I find the Aim Charts and understanding how to read greens using AimPoint golf to be almost invaluable. One of the things Sweeney mentions is that golfers tend to have poor putting technique and poor aim because they have aimed at the wrong places for so many years. I found this to be very true as I saw my aim improve using my laser training aid just by understanding where to aim.
When I played in college I was an exceptional putter, but incorrectly aimed at the apex of a breaking putt. I also aimed my putter head usually off to the right of the target. Looking back now I believe my good putting was due to a very aggressive pace with the putt which flattened out the break and allowed me to make putts even if I didn't aim the putter high enough.
However, if you do start working with the Aim Charts you really need to concentrate on the speed because like I stated earlier, the data is for putts with a speed of 12" past the cup.
The charts conform to USGA rules, and cost $20. You can also get a regular version if you play greens that are slower than a 10 on the stimp. However, Sweeney only sells them to golfers who understand AimPoint's system of reading greens because like I stated earlier, the AimChart doesn't work on certain types of slopes. A
In order to get these, you will either need to participate in an AimPoint Green Reading clinic or you will need to watch one of his videos.
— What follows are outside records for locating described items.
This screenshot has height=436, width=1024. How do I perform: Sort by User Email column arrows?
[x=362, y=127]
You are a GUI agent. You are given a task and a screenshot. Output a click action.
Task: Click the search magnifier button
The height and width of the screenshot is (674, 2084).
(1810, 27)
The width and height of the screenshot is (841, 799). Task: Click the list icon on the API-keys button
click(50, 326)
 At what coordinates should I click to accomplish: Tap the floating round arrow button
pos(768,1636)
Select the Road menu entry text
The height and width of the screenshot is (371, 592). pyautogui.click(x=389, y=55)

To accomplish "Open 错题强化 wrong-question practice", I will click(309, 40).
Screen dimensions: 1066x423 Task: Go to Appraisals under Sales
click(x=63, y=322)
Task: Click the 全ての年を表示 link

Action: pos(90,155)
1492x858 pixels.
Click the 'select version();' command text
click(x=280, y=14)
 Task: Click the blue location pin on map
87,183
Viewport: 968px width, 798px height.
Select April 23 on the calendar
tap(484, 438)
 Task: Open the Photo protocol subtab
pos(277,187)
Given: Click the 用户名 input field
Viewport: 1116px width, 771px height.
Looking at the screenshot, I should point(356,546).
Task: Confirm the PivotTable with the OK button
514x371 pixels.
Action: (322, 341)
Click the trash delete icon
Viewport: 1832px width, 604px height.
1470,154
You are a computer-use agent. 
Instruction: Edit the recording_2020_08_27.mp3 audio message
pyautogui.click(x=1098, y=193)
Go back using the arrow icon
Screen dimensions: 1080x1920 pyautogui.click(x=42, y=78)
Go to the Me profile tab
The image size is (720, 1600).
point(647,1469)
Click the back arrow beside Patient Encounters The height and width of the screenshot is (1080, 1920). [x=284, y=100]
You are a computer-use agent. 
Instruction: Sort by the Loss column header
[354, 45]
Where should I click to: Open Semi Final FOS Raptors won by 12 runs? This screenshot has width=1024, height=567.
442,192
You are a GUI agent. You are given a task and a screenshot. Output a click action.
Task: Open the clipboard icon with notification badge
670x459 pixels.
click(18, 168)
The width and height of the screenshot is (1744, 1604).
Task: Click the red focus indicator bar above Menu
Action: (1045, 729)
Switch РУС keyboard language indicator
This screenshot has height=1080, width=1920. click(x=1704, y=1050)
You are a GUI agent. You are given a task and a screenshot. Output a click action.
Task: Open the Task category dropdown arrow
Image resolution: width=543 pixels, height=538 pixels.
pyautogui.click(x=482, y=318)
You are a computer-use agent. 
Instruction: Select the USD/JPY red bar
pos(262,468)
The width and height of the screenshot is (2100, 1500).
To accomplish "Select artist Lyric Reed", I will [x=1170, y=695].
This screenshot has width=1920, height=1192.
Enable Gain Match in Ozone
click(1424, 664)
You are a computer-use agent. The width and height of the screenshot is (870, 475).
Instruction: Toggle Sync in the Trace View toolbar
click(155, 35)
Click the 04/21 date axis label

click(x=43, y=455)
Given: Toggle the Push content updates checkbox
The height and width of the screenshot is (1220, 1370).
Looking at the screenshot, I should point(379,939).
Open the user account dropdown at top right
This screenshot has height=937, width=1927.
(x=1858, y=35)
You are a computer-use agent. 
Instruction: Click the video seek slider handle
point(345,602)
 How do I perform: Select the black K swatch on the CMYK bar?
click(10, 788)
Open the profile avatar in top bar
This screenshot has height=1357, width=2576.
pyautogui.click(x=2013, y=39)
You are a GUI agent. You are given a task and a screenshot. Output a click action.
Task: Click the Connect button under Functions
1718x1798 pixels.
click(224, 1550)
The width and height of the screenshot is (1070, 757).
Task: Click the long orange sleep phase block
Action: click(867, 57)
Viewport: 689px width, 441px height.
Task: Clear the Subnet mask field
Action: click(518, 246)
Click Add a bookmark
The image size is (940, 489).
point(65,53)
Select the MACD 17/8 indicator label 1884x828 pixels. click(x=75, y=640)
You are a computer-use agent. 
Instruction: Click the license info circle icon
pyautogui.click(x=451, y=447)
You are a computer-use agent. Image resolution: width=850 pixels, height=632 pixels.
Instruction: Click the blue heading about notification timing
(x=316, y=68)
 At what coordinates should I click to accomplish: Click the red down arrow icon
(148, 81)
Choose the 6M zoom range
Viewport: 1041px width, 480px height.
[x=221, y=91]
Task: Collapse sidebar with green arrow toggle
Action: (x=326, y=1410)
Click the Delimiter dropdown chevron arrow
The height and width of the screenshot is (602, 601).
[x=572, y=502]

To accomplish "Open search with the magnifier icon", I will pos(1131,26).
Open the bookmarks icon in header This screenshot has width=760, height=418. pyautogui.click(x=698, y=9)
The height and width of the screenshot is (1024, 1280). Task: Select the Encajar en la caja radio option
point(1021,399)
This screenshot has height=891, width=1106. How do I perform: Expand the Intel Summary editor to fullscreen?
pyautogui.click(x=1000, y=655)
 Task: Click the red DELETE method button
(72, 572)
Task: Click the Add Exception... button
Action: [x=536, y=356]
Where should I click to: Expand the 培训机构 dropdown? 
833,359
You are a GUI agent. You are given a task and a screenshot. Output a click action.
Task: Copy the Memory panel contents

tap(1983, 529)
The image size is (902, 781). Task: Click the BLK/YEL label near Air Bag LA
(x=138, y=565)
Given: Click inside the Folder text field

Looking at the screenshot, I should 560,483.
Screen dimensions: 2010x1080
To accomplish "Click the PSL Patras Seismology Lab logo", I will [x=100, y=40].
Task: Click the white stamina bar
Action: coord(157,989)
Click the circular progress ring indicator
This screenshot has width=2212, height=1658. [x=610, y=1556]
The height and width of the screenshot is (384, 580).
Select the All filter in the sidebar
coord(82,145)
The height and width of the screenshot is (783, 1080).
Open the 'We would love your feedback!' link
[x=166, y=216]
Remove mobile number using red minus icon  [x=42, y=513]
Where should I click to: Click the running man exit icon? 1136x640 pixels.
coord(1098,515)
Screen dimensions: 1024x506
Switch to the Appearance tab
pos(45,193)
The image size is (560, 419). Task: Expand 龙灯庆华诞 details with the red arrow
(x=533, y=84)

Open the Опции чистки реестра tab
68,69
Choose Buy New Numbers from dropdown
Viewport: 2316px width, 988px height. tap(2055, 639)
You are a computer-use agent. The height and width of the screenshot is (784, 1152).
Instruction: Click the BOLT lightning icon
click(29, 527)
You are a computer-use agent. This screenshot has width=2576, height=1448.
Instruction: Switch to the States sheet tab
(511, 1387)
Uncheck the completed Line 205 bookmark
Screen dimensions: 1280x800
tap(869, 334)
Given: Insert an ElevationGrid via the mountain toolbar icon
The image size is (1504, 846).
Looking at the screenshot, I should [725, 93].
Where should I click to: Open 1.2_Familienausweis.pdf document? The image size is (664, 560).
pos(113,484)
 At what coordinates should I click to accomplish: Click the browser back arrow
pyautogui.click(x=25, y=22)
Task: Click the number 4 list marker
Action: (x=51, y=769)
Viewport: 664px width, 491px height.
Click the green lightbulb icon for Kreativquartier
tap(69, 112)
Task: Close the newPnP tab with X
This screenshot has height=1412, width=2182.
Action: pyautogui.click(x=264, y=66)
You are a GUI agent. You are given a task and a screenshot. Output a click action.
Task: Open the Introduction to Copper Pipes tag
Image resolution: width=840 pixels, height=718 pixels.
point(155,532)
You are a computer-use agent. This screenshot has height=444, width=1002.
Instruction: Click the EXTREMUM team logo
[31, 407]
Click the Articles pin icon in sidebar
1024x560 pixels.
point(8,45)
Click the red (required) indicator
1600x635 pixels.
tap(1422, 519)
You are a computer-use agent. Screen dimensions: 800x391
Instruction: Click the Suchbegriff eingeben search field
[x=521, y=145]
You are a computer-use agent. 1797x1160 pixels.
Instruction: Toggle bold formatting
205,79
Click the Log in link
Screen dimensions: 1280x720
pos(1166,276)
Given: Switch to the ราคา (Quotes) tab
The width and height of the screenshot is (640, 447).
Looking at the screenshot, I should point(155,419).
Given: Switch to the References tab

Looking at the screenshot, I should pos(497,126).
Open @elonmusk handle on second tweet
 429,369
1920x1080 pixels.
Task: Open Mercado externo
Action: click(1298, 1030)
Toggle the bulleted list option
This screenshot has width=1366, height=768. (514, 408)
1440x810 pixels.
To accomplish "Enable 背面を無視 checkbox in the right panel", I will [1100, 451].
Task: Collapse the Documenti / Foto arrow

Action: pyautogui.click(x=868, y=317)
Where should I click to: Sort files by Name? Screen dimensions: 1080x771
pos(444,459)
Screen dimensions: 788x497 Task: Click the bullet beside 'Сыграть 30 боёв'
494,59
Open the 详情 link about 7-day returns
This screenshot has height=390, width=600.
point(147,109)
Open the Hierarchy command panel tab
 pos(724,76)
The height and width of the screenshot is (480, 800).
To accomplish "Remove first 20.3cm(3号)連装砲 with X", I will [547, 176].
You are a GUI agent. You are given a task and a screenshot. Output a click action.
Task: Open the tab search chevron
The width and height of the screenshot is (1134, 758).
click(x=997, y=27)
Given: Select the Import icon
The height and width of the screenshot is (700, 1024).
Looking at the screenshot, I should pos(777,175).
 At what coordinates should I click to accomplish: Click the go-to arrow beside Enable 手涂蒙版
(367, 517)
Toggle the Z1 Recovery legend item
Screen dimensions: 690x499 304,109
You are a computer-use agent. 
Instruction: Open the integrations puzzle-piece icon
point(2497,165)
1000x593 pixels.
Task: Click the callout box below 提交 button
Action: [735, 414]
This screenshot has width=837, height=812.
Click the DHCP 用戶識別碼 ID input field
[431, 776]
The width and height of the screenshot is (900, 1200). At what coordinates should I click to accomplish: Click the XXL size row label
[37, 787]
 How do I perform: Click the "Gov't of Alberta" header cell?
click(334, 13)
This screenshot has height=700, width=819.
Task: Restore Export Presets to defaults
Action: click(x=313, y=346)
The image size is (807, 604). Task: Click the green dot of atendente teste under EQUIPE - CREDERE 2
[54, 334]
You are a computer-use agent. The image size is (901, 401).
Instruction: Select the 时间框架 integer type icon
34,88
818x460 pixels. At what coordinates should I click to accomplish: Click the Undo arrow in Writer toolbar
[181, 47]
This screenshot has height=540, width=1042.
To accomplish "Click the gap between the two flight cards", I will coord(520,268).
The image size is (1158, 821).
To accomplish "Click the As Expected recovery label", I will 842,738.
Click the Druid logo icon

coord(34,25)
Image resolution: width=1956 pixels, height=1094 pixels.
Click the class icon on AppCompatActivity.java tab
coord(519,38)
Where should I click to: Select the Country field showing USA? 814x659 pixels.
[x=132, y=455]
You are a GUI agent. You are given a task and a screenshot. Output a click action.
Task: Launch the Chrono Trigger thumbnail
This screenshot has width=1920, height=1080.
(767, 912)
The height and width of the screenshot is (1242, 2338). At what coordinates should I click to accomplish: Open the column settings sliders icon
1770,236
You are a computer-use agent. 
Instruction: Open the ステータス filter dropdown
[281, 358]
For Mark Sweeney's Green Reading clinic schedule, click HERE.
For one of AimPoint's certified instructors, click HERE.
You can also purchase a David Orr video with Mark Sweeney HERE (although I highly suggest getting Orr's Green Reading Basics video (watch first) along with the Green Reading 201' video).
I give AimPoint Golf my highest recommendation for any golfer and feel it is an absolute must for any serious instructor.